Clean label is a concept applied to the development of food products that prioritizes the use of less complex ingredients and reduced use of artificial components. In general, this involves simpler formulations, with fewer synthetic additives, fewer chemical preservatives, and less complex technical nomenclature. However, the concept is not limited to what appears on the packaging.
In processed foods, each component typically performs a specific technological function, such as preservation, stability, color, texture, flavor preservation, or shelf life extension. When transitioning to a clean label formulation, the industry must reassess these functionalities and ensure their performance through alternative solutions, often using natural ingredients, multifunctional combinations, or process adjustments.
The focus is on developing products that are safe for consumption, with ingredients carefully selected according to their function and expected quality. This explains why clean label has become a strategic innovation agenda. It affects R&D decisions, requires claim review, increases the need for testing, and may impact cost, shelf life, stability, and batch-to-batch consistency.
The global expansion of the concept is also directly related to changes in consumer behavior. Labeling is no longer just a regulatory requirement and has become a decision-making factor. Aspects such as understanding of ingredients and lower perceived artificiality are increasingly valued by consumers, influencing brand positioning and portfolio development in the food industry.
Why is the industry moving toward clean label?
The growing demand for trust and transparency in food has driven the industry to review its formulations. According to a technical bulletin from the University of Georgia, clean labeling is a consumer- driven movement and is becoming “more of a necessity than a trend” across different markets, as major manufacturers reformulate portfolios to reduce artificial additives and respond to the demand for simpler, easier-to-understand labels. The analysis highlights that this movement is mainly driven by the search for:
● Natural ingredients
● Short ingredient lists
● Greater transparency regarding origin and processing
● Lower perceived artificiality
Globally, about 8 out of 10 consumers show concern about food quality, according to a report published by Innova Market Insights in October 2025. The study also indicates that nearly 1 in 3 global food and beverage launches already includes some type of clean label claim, such as “no additives or preservatives”, “organic”, or attributes related to sustainability and environmental impact.
What changes in product development with clean label?

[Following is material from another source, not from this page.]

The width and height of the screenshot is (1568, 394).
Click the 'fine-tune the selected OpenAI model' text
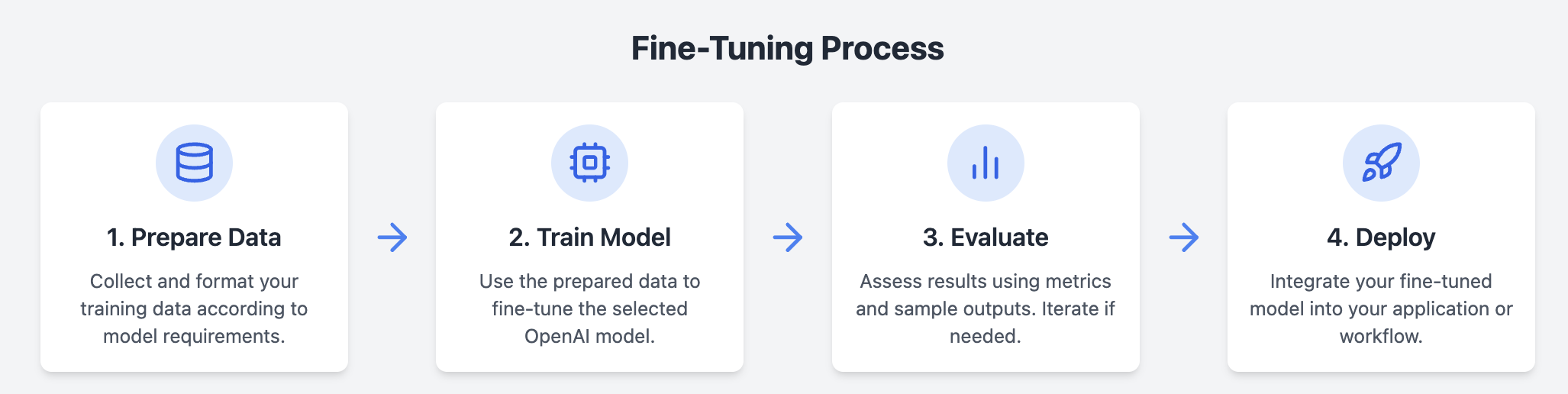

In product development, clean label requires greater technical capability and process review. According to the Integrated Biotechnological Platform for Healthy Ingredients (PBIS), the key point is understanding the function of each component in the formulation and promoting its substitution based on scientific evidence and proven safe technologies. This changes R&D parameters: ingredients previously selected solely for technological performance are now also evaluated based on how they appear on the label, consumer perception, and the possibility of substitution with natural or multifunctional alternatives.
Academic reviews on clean label formulations also indicate that replacing synthetic preservatives and antioxidants with natural alternatives requires dose optimization, sensory validation, microbiological testing, stability analysis, and often process adjustments to preserve performance.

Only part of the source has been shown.